▸ **What the task requires**
From the entries below, please output exactly the lines starting at the one containing "Given: Expand the Edit Shortcut dropdown" and ending at the one containing "Click the purple", both included.

Content starts

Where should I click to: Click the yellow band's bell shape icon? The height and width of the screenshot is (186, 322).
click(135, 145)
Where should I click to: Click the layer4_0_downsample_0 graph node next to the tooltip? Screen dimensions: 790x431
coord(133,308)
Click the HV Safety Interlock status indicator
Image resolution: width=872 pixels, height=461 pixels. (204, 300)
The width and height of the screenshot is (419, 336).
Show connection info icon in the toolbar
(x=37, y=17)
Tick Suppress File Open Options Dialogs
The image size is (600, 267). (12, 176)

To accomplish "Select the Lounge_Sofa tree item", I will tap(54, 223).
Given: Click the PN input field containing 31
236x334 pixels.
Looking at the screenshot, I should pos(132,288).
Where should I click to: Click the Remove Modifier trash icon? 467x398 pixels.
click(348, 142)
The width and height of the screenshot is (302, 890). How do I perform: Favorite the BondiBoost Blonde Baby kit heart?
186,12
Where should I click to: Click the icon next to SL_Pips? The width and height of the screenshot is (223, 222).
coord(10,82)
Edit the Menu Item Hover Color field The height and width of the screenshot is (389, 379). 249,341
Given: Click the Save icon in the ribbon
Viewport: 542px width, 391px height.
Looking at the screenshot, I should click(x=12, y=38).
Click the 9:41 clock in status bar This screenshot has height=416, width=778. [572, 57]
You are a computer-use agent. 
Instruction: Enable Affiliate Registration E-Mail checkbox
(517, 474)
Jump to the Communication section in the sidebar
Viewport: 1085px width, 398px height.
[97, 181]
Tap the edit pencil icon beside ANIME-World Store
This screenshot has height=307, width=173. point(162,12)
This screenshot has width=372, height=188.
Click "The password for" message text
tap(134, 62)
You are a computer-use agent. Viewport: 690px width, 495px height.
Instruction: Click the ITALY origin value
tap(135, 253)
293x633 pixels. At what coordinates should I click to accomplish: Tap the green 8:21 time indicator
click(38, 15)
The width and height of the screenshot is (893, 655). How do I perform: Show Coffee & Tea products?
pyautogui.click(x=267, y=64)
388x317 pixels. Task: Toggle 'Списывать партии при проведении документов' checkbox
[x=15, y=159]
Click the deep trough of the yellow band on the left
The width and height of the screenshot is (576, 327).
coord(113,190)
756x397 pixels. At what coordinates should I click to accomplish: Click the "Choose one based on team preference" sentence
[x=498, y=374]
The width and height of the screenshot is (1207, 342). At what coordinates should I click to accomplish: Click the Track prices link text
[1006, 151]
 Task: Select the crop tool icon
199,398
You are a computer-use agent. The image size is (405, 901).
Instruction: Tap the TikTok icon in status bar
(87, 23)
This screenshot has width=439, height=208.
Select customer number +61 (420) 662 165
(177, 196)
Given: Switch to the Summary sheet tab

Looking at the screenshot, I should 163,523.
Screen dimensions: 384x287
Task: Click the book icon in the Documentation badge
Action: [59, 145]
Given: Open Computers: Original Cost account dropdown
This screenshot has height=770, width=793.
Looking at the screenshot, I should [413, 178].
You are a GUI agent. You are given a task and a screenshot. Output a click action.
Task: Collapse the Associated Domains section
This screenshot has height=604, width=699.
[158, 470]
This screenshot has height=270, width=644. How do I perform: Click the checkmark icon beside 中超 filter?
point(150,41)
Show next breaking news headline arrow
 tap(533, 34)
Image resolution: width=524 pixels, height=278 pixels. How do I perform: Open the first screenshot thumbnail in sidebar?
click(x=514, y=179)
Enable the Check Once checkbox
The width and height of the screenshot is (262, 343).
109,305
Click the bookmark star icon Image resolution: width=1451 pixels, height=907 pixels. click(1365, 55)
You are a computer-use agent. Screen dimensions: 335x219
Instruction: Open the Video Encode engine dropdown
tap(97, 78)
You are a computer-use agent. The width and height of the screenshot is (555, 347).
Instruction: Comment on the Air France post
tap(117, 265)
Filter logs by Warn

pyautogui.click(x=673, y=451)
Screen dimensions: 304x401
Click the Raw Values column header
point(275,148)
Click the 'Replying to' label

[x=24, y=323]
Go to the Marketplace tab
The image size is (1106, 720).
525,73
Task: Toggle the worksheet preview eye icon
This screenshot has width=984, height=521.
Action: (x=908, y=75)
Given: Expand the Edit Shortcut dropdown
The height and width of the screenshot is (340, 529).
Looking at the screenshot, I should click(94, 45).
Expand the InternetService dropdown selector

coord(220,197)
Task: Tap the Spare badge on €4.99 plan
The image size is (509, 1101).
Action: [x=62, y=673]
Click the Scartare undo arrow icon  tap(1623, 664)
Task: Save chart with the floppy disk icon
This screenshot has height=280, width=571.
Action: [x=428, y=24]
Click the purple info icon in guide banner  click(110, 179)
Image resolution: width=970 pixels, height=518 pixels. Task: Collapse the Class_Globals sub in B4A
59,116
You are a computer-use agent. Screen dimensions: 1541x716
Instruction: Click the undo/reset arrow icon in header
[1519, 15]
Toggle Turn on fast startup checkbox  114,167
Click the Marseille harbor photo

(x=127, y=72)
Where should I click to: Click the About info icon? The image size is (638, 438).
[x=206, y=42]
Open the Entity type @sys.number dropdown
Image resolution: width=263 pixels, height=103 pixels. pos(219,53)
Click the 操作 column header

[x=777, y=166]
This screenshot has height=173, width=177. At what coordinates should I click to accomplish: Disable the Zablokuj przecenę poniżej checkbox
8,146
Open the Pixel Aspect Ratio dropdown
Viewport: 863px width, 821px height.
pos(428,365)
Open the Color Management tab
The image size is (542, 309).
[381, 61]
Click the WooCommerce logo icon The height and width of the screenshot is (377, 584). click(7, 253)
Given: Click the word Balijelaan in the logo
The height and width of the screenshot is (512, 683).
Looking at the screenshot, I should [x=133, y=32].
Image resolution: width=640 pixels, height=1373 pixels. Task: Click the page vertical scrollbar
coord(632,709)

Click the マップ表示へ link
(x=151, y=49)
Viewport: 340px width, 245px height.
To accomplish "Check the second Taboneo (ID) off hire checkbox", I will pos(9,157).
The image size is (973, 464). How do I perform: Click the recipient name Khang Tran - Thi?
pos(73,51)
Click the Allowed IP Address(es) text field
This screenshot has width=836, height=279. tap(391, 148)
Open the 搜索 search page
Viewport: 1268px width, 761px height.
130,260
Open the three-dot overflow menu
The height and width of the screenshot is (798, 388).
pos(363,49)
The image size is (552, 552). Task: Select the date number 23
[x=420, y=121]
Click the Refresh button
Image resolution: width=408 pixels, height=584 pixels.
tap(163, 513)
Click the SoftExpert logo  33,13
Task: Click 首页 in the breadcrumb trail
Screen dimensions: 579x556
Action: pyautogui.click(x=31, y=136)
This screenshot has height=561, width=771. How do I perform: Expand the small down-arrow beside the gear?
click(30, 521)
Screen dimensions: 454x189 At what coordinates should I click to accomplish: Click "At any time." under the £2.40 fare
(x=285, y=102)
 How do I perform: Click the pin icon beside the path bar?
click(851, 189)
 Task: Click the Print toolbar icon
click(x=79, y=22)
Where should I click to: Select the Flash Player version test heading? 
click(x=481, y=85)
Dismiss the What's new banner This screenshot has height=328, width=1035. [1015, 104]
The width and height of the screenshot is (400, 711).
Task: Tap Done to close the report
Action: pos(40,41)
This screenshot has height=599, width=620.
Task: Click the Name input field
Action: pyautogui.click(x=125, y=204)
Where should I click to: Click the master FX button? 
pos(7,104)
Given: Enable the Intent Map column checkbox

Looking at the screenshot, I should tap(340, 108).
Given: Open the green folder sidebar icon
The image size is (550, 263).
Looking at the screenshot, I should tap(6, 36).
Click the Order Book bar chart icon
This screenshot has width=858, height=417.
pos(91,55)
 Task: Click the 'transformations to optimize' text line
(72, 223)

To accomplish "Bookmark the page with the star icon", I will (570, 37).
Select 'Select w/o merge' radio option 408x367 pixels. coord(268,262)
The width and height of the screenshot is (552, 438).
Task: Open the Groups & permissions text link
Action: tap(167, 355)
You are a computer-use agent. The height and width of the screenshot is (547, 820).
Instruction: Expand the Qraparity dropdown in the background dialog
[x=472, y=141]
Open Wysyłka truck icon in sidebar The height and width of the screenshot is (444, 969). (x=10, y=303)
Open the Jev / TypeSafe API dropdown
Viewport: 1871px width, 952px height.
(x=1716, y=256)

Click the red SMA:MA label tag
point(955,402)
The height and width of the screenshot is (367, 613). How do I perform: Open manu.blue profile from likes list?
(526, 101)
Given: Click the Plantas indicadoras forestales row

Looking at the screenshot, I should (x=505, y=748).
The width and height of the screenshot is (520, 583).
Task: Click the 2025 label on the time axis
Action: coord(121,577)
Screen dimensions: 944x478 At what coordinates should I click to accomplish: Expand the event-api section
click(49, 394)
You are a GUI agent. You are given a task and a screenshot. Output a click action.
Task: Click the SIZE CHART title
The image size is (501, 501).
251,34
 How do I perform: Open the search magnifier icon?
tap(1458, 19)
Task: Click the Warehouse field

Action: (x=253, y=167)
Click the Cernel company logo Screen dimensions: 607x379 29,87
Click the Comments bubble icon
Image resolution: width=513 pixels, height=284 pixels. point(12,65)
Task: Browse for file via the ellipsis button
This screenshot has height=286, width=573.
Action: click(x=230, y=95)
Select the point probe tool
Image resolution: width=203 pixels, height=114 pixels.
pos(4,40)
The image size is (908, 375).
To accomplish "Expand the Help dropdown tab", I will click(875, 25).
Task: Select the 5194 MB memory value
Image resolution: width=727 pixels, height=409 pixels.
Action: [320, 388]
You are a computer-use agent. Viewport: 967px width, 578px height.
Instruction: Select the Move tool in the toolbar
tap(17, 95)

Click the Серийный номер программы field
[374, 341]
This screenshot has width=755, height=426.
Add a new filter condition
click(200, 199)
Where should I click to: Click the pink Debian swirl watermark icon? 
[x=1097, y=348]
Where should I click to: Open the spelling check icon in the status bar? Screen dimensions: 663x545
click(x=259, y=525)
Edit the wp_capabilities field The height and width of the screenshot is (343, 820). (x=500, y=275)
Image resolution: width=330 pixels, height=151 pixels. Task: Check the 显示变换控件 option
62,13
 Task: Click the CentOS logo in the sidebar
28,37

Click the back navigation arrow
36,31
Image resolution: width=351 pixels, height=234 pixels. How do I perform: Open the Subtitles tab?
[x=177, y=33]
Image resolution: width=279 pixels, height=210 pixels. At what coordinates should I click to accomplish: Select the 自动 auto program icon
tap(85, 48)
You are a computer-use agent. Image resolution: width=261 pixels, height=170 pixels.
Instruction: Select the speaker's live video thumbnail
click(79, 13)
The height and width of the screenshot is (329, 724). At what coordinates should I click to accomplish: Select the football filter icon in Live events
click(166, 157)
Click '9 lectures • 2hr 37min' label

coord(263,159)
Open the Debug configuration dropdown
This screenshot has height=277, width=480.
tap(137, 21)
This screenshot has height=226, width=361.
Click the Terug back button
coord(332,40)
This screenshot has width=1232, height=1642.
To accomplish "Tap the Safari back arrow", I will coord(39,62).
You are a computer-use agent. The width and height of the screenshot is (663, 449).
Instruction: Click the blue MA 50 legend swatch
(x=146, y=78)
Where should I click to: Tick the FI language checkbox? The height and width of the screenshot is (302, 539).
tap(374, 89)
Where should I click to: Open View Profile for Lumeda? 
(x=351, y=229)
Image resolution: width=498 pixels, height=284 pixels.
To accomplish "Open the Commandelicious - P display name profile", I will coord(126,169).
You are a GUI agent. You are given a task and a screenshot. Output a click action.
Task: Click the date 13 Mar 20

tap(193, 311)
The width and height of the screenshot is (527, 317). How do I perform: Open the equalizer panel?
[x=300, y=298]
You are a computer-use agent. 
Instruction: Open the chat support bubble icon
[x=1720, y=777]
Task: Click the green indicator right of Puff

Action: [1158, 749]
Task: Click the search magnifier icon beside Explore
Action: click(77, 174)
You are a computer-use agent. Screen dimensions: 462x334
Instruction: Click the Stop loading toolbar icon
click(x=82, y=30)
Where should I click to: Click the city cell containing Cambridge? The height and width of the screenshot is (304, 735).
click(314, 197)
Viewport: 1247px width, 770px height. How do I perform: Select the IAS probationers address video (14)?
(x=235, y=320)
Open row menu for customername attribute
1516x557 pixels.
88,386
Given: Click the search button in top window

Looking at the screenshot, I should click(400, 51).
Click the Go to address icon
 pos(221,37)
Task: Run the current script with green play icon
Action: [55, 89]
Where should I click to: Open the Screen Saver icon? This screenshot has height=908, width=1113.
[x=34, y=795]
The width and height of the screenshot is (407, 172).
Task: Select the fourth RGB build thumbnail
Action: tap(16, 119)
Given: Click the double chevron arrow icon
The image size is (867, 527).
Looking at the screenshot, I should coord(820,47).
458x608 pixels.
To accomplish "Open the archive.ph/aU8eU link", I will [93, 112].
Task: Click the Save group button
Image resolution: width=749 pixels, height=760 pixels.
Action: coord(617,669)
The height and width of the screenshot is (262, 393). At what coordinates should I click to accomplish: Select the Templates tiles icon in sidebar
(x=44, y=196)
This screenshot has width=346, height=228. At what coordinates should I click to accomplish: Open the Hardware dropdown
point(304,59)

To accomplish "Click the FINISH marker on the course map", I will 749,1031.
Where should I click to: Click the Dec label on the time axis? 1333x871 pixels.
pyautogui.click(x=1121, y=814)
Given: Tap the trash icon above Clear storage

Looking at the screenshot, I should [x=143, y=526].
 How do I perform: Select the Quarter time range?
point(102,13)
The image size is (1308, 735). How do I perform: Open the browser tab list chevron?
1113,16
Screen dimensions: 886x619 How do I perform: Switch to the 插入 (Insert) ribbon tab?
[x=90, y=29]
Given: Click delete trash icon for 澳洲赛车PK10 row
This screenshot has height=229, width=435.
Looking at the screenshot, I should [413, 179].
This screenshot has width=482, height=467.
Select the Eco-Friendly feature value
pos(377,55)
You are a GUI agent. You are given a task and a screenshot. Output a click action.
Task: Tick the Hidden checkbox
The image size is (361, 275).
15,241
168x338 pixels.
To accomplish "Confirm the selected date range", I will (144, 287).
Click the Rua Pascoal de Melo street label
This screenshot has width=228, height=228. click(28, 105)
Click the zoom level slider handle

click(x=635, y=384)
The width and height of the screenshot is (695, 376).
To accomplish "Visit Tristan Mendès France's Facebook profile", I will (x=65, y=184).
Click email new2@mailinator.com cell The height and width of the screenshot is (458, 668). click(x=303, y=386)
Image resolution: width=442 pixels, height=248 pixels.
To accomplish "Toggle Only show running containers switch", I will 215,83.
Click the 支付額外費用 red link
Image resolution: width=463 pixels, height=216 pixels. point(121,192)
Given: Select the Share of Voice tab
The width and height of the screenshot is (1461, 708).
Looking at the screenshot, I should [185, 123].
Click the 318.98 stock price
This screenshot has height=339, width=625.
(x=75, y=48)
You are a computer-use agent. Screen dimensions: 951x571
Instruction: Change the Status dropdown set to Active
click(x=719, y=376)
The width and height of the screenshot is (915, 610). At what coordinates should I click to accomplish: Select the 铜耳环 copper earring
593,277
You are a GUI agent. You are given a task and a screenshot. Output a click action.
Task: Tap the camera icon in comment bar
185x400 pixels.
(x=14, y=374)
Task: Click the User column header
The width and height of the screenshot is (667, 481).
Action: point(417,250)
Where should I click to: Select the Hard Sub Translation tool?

Content ends

▸ **Written answer**
Given: Expand the Edit Shortcut dropdown
The height and width of the screenshot is (340, 529).
Looking at the screenshot, I should click(94, 45).
Expand the InternetService dropdown selector

coord(220,197)
Task: Tap the Spare badge on €4.99 plan
The image size is (509, 1101).
Action: [x=62, y=673]
Click the Scartare undo arrow icon  tap(1623, 664)
Task: Save chart with the floppy disk icon
This screenshot has height=280, width=571.
Action: [x=428, y=24]
Click the purple info icon in guide banner  click(110, 179)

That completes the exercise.